## The exercise
Recast the lines of this listing as a JSON list of strings, one string per line, leaving out blank lines.

## Entries
--
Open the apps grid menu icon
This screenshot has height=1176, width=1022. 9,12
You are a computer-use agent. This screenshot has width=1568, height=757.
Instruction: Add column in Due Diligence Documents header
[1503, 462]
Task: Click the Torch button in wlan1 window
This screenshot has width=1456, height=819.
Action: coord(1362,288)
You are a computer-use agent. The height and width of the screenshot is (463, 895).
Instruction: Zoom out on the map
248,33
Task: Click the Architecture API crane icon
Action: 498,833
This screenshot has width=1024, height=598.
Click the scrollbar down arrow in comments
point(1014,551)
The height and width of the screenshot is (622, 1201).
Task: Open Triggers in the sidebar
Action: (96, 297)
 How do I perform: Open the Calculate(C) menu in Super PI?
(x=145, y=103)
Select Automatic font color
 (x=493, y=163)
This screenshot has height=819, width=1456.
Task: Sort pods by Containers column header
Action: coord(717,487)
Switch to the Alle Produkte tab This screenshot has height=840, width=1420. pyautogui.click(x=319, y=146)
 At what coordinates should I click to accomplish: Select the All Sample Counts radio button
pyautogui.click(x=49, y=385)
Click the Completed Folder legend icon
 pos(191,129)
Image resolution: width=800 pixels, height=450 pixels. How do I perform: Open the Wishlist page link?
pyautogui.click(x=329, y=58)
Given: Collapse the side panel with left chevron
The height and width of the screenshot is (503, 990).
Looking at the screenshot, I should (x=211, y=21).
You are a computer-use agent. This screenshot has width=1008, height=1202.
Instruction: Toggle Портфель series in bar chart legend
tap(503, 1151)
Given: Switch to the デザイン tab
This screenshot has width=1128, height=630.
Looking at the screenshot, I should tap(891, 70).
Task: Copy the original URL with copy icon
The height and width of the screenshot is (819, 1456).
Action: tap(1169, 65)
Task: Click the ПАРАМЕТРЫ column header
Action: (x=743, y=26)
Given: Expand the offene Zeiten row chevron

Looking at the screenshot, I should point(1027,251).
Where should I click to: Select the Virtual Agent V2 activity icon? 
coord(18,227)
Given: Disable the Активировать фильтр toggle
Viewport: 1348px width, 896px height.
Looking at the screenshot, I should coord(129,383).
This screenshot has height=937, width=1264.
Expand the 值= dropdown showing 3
--
## Complete output
[
  "Open the apps grid menu icon",
  "This screenshot has height=1176, width=1022. 9,12",
  "You are a computer-use agent. This screenshot has width=1568, height=757.",
  "Instruction: Add column in Due Diligence Documents header",
  "[1503, 462]",
  "Task: Click the Torch button in wlan1 window",
  "This screenshot has width=1456, height=819.",
  "Action: coord(1362,288)",
  "You are a computer-use agent. The height and width of the screenshot is (463, 895).",
  "Instruction: Zoom out on the map",
  "248,33",
  "Task: Click the Architecture API crane icon",
  "Action: 498,833",
  "This screenshot has width=1024, height=598.",
  "Click the scrollbar down arrow in comments",
  "point(1014,551)",
  "The height and width of the screenshot is (622, 1201).",
  "Task: Open Triggers in the sidebar",
  "Action: (96, 297)",
  " How do I perform: Open the Calculate(C) menu in Super PI?",
  "(x=145, y=103)",
  "Select Automatic font color",
  " (x=493, y=163)",
  "This screenshot has height=819, width=1456.",
  "Task: Sort pods by Containers column header",
  "Action: coord(717,487)",
  "Switch to the Alle Produkte tab This screenshot has height=840, width=1420. pyautogui.click(x=319, y=146)",
  " At what coordinates should I click to accomplish: Select the All Sample Counts radio button",
  "pyautogui.click(x=49, y=385)",
  "Click the Completed Folder legend icon",
  " pos(191,129)",
  "Image resolution: width=800 pixels, height=450 pixels. How do I perform: Open the Wishlist page link?",
  "pyautogui.click(x=329, y=58)",
  "Given: Collapse the side panel with left chevron",
  "The height and width of the screenshot is (503, 990).",
  "Looking at the screenshot, I should (x=211, y=21).",
  "You are a computer-use agent. This screenshot has width=1008, height=1202.",
  "Instruction: Toggle Портфель series in bar chart legend",
  "tap(503, 1151)",
  "Given: Switch to the デザイン tab",
  "This screenshot has width=1128, height=630.",
  "Looking at the screenshot, I should tap(891, 70).",
  "Task: Copy the original URL with copy icon",
  "The height and width of the screenshot is (819, 1456).",
  "Action: tap(1169, 65)",
  "Task: Click the ПАРАМЕТРЫ column header",
  "Action: (x=743, y=26)",
  "Given: Expand the offene Zeiten row chevron",
  "Looking at the screenshot, I should point(1027,251).",
  "Where should I click to: Select the Virtual Agent V2 activity icon? ",
  "coord(18,227)",
  "Given: Disable the Активировать фильтр toggle",
  "Viewport: 1348px width, 896px height.",
  "Looking at the screenshot, I should coord(129,383).",
  "This screenshot has height=937, width=1264.",
  "Expand the 值= dropdown showing 3"
]